His quotation struck chords of familiarity in my mind…but in a much different key now.
Now they filled me with horror.
“Oh. That…”
…had been perhaps the most recklessly idiotic thing I had ever done.
I was a dead man.
Of course, in six days…we might all be dead. So perhaps I wasn’t in much more danger than everyone else.…
I looked at Sarah. “Why didn’t you tell me?”
“I told you to ask Kor for the details,” Sarah said, biting her lip. “I wasn’t there. I didn’t hear that.”
“We’ll talk later, Ben,” Kor said impatiently. “Long and hard, trust me.
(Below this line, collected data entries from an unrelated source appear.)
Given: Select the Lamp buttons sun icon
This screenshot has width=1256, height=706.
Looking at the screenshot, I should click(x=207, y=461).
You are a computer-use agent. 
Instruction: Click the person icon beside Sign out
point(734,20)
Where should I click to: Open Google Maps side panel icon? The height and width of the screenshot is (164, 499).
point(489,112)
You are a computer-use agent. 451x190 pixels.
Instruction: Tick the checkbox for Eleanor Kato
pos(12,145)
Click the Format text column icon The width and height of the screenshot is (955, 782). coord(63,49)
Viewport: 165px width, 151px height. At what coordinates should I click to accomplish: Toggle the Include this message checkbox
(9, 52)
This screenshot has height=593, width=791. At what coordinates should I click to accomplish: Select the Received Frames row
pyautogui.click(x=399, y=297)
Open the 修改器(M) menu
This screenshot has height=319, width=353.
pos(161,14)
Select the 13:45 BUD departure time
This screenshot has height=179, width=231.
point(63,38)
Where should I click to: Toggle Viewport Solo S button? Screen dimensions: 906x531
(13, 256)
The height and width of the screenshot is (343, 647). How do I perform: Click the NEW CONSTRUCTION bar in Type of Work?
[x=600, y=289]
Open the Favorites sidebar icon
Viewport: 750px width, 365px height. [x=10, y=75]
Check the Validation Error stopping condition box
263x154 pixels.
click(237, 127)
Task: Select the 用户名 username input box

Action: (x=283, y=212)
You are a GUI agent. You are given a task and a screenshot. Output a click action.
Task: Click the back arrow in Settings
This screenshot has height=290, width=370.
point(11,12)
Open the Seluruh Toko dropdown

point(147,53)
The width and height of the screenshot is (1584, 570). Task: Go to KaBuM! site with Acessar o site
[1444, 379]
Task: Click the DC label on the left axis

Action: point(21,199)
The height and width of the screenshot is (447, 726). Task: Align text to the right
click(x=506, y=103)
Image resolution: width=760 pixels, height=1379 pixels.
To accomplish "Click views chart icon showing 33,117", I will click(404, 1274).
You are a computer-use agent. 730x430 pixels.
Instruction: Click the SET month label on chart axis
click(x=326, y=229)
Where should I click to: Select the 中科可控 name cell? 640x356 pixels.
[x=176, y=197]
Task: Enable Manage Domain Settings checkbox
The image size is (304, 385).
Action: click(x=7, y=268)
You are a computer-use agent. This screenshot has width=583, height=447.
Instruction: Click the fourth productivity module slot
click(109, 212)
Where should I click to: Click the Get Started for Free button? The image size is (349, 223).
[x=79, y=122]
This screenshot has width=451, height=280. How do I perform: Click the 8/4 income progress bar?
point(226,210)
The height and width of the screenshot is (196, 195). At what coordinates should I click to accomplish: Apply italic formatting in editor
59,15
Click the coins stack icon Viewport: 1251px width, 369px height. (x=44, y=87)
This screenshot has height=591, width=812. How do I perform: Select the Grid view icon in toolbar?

But right now, we only have about a quarter of a deken to respond before they find someone else to take your place.”
“His place for what?” Sarah asked.
Kor ignored her and pressed on, feeling me begin to cave. “You have been so much out of the public eye for the past year. They all know you’re doing secretive, dangerous things. And now this. And they’re understandably nervous—for you and about you. Right now, they need to see you, Ben. This you. Not the Ben who is protecting them. The Ben who is one of them.”
I looked at Sarah. She gazed back at me soberly.
This is your choice, she whispered silently to me.
I tried to hide my start at hearing her in my head. So that hadn’t been a onetime thing, or something she could only do in the most pressing of circumstances. Now she had an inner voice.…
At least with me.
You have nothing to prove to them, she continued. And nothing to prove to me. Only do this…if you want to prove it to yourself.
Prove to myself…that I was no monster. Surrounded by practically half the Starkissed clan and a good fraction of all the others, all descended on Olsdak for the fair. With everyone staring at me, more convinced than ever that’s what I was.
Could I…do that?
Perhaps…I needed to find out.
I took a deep breath, nodded slightly to her, then looked at Kor.
With the grimness of someone accepting a duel to the death, I said, “Alright. Tell them…yes.”